Give the records back in full, exactly as they read.

(Stored items)
^^^^^^^^^^^^^^^^
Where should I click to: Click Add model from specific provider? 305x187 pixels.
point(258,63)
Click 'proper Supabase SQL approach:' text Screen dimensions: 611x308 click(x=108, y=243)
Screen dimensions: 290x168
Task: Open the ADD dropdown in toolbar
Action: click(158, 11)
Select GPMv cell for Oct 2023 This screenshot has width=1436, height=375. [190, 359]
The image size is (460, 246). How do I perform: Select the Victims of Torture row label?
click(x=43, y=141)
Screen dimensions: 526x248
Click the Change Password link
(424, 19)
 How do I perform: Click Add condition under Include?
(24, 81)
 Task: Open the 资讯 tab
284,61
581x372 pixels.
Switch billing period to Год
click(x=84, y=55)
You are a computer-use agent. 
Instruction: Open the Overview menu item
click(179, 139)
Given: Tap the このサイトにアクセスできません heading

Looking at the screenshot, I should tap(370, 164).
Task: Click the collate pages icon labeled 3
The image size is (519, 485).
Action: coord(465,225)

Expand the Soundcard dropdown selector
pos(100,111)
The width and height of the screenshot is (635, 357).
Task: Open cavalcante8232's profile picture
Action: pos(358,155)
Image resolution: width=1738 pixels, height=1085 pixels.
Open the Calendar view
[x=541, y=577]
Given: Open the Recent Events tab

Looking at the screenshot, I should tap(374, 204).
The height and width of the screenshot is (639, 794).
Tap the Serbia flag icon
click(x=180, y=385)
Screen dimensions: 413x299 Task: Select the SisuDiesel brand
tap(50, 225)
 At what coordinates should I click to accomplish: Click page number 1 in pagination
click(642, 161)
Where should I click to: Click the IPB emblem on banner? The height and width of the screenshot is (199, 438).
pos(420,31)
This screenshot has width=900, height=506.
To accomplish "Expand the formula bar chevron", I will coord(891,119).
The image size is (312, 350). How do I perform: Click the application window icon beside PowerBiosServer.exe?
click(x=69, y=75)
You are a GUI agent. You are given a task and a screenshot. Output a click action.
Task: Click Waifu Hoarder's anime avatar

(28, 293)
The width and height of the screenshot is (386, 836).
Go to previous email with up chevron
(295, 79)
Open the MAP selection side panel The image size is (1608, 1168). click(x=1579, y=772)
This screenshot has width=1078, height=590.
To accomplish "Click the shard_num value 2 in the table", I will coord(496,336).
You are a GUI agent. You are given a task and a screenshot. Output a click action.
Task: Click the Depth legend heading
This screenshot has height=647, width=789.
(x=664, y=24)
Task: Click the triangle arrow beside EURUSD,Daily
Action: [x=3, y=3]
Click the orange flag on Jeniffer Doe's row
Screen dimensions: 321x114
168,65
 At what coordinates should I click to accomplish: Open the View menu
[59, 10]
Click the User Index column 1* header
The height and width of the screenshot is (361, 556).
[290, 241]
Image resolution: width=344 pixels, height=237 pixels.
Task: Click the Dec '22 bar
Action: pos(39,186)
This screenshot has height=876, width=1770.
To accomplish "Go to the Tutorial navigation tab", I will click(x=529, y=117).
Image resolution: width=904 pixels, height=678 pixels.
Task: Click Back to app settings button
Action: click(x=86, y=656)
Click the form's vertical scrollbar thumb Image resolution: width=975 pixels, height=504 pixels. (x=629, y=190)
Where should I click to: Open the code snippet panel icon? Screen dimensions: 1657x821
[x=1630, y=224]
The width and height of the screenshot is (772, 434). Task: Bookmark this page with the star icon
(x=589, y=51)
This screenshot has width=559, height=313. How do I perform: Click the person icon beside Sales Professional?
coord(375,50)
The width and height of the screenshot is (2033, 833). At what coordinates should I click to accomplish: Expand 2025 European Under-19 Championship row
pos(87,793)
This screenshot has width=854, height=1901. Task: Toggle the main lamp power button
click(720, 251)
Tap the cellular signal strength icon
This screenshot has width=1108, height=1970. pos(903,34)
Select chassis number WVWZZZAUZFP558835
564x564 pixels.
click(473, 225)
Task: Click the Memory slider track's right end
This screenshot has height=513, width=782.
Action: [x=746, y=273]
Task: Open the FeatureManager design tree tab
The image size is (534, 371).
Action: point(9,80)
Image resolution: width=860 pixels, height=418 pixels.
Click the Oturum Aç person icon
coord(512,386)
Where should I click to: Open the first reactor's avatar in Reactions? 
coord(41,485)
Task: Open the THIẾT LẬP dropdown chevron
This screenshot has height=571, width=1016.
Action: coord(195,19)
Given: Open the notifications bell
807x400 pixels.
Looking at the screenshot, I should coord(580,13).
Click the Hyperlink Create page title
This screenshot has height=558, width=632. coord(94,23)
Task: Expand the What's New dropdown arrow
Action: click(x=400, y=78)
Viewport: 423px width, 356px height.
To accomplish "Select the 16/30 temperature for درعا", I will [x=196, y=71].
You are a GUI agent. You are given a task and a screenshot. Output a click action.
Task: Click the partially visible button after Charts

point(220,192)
^^^^^^^^^^^^^^^^
Exercise solution:
Where should I click to: Click Add model from specific provider? 305x187 pixels.
point(258,63)
Click 'proper Supabase SQL approach:' text Screen dimensions: 611x308 click(x=108, y=243)
Screen dimensions: 290x168
Task: Open the ADD dropdown in toolbar
Action: click(158, 11)
Select GPMv cell for Oct 2023 This screenshot has width=1436, height=375. [190, 359]
The image size is (460, 246). How do I perform: Select the Victims of Torture row label?
click(x=43, y=141)
Screen dimensions: 526x248
Click the Change Password link
(424, 19)
 How do I perform: Click Add condition under Include?
(24, 81)
 Task: Open the 资讯 tab
284,61
581x372 pixels.
Switch billing period to Год
click(x=84, y=55)
You are a computer-use agent. 
Instruction: Open the Overview menu item
click(179, 139)
Given: Tap the このサイトにアクセスできません heading

Looking at the screenshot, I should tap(370, 164).
Task: Click the collate pages icon labeled 3
The image size is (519, 485).
Action: coord(465,225)

Expand the Soundcard dropdown selector
pos(100,111)
The width and height of the screenshot is (635, 357).
Task: Open cavalcante8232's profile picture
Action: pos(358,155)
Image resolution: width=1738 pixels, height=1085 pixels.
Open the Calendar view
[x=541, y=577]
Given: Open the Recent Events tab

Looking at the screenshot, I should tap(374, 204).
The height and width of the screenshot is (639, 794).
Tap the Serbia flag icon
click(x=180, y=385)
Screen dimensions: 413x299 Task: Select the SisuDiesel brand
tap(50, 225)
 At what coordinates should I click to accomplish: Click page number 1 in pagination
click(642, 161)
Where should I click to: Click the IPB emblem on banner? The height and width of the screenshot is (199, 438).
pos(420,31)
This screenshot has width=900, height=506.
To accomplish "Expand the formula bar chevron", I will coord(891,119).
The image size is (312, 350). How do I perform: Click the application window icon beside PowerBiosServer.exe?
click(x=69, y=75)
You are a GUI agent. You are given a task and a screenshot. Output a click action.
Task: Click Waifu Hoarder's anime avatar

(28, 293)
The width and height of the screenshot is (386, 836).
Go to previous email with up chevron
(295, 79)
Open the MAP selection side panel The image size is (1608, 1168). click(x=1579, y=772)
This screenshot has width=1078, height=590.
To accomplish "Click the shard_num value 2 in the table", I will coord(496,336).
You are a GUI agent. You are given a task and a screenshot. Output a click action.
Task: Click the Depth legend heading
This screenshot has height=647, width=789.
(x=664, y=24)
Task: Click the triangle arrow beside EURUSD,Daily
Action: [x=3, y=3]
Click the orange flag on Jeniffer Doe's row
Screen dimensions: 321x114
168,65
 At what coordinates should I click to accomplish: Open the View menu
[59, 10]
Click the User Index column 1* header
The height and width of the screenshot is (361, 556).
[290, 241]
Image resolution: width=344 pixels, height=237 pixels.
Task: Click the Dec '22 bar
Action: pos(39,186)
This screenshot has height=876, width=1770.
To accomplish "Go to the Tutorial navigation tab", I will click(x=529, y=117).
Image resolution: width=904 pixels, height=678 pixels.
Task: Click Back to app settings button
Action: click(x=86, y=656)
Click the form's vertical scrollbar thumb Image resolution: width=975 pixels, height=504 pixels. (x=629, y=190)
Where should I click to: Open the code snippet panel icon? Screen dimensions: 1657x821
[x=1630, y=224]
The width and height of the screenshot is (772, 434). Task: Bookmark this page with the star icon
(x=589, y=51)
This screenshot has width=559, height=313. How do I perform: Click the person icon beside Sales Professional?
coord(375,50)
The width and height of the screenshot is (2033, 833). At what coordinates should I click to accomplish: Expand 2025 European Under-19 Championship row
pos(87,793)
This screenshot has width=854, height=1901. Task: Toggle the main lamp power button
click(720, 251)
Tap the cellular signal strength icon
This screenshot has width=1108, height=1970. pos(903,34)
Select chassis number WVWZZZAUZFP558835
564x564 pixels.
click(473, 225)
Task: Click the Memory slider track's right end
This screenshot has height=513, width=782.
Action: [x=746, y=273]
Task: Open the FeatureManager design tree tab
The image size is (534, 371).
Action: point(9,80)
Image resolution: width=860 pixels, height=418 pixels.
Click the Oturum Aç person icon
coord(512,386)
Where should I click to: Open the first reactor's avatar in Reactions? 
coord(41,485)
Task: Open the THIẾT LẬP dropdown chevron
This screenshot has height=571, width=1016.
Action: coord(195,19)
Given: Open the notifications bell
807x400 pixels.
Looking at the screenshot, I should coord(580,13).
Click the Hyperlink Create page title
This screenshot has height=558, width=632. coord(94,23)
Task: Expand the What's New dropdown arrow
Action: click(x=400, y=78)
Viewport: 423px width, 356px height.
To accomplish "Select the 16/30 temperature for درعا", I will [x=196, y=71].
You are a GUI agent. You are given a task and a screenshot. Output a click action.
Task: Click the partially visible button after Charts

point(220,192)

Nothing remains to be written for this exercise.